İnsan, her şeyin tekelciliğine soyunabilen tek canlı türü. Her şeyi veya bazı şeyleri tekelinde sanmak veya tutmak hastalığı, partiden, futboldan, dinden, imandan, ilimden, milletten, devletten, insanın ölümüne kadar geniş kapsamlıdır. Hz. İbrahim’in, devletin başındakine söylediği, “Benim Rabbim yaşatır ve öldürür” sözüne karşı, aldığı cevap “Ben de yaşatır ve öldürürüm”dür. Firavunun, Hz.Musa’ya iman edenlere söylediği söze bakın, “Ben size inanmanız için izin verdim mi?” Gerçekte insan, ne zaman, nerede, nasıl öleceğini değil bilmek, tahmin bile edemeyecek kadar aciz olduğunu unutur.

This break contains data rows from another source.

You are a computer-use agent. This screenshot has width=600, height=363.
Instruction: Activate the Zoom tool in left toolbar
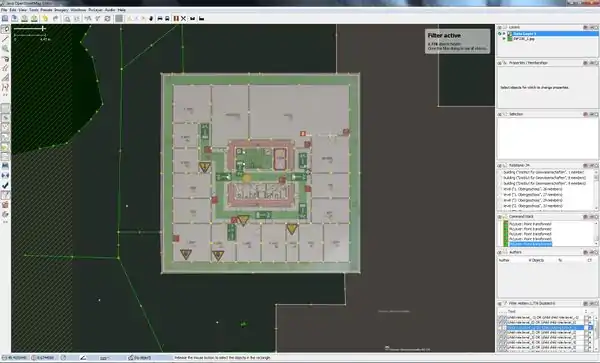pos(5,49)
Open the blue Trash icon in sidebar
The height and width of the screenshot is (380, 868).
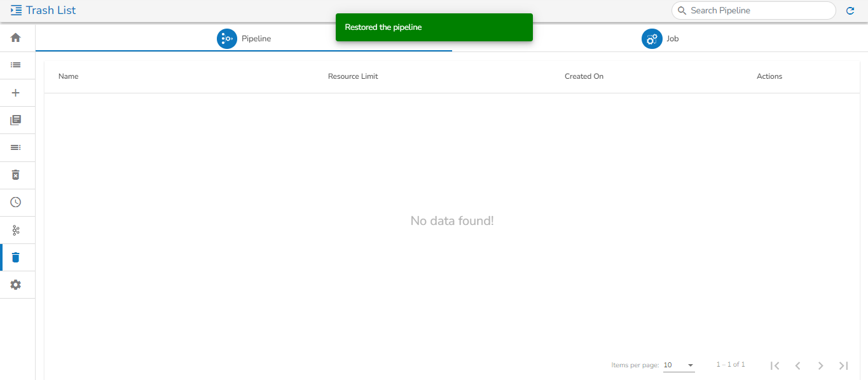pyautogui.click(x=16, y=257)
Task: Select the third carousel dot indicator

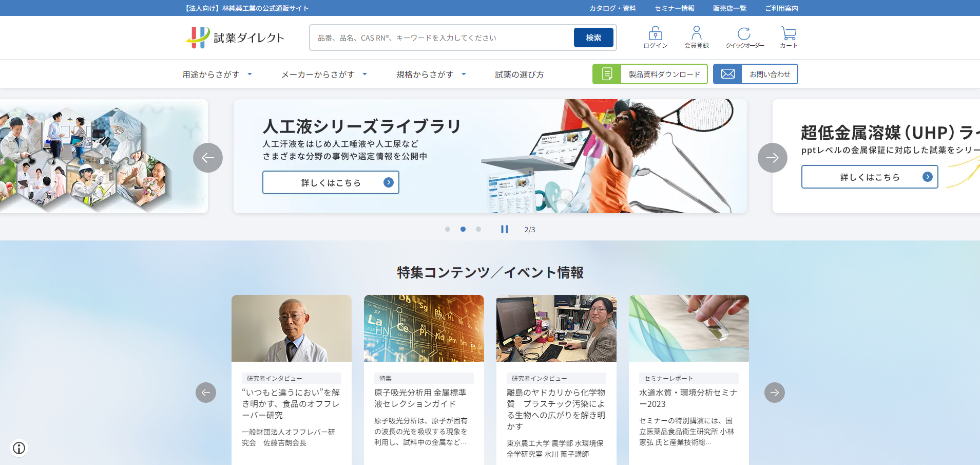Action: tap(478, 229)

Millet tekelciliğinin mayası ırkçılık, devlet tekelciliğinin mayası diktatörlük, din tekelciliğinin mayası küfürdür. (Rabbim ne diyorsa, sevgili Peygamberim ne diyorsa biz o yolda yürüyeceğiz) ama, o yolun tekel altında olmadığından nasıl emin olacağız? Müslüman bir ailenin, nüfus planlama anlayışının içinde olamayacağı tartışılır, ancak tarih çok sayıda Müslüman aile veya sülalenin tekelciliğine şahittir.
En kötü ve tehlikeli tekelcilik: Kendi sapık düşünce ve zulüm anlayışına, Kuran’ı uydurma çabalarıdır. Biz Kuran’a uyacakken, onu yolumuza uydurma şekli, zulümlerin en büyüğüdür.
Kuran’ın iki yüzden fazla ayeti için, Hz.Ali için indi, diyen Şii görüşü, Kuran tasavvufu emreder diyen Sünni görüşü veya İŞİD’in bilinen durumu, tekelleşen din (şirk) örneklerindendir.
Dini tekellerine alan ilim adamları (ulema) ve yöneticiler, emirler (ümera) sayesinde; İslam yardımlaşma hukuku (infak) yok edilerek, köleliği yıkan yolu, kölelik yolu yaparak, İlahi sistemi, paraya tapılan kapitalist sistemin emrine sunanlardan nasıl kurtuluruz? Vakit varsa, bunu düşünelim.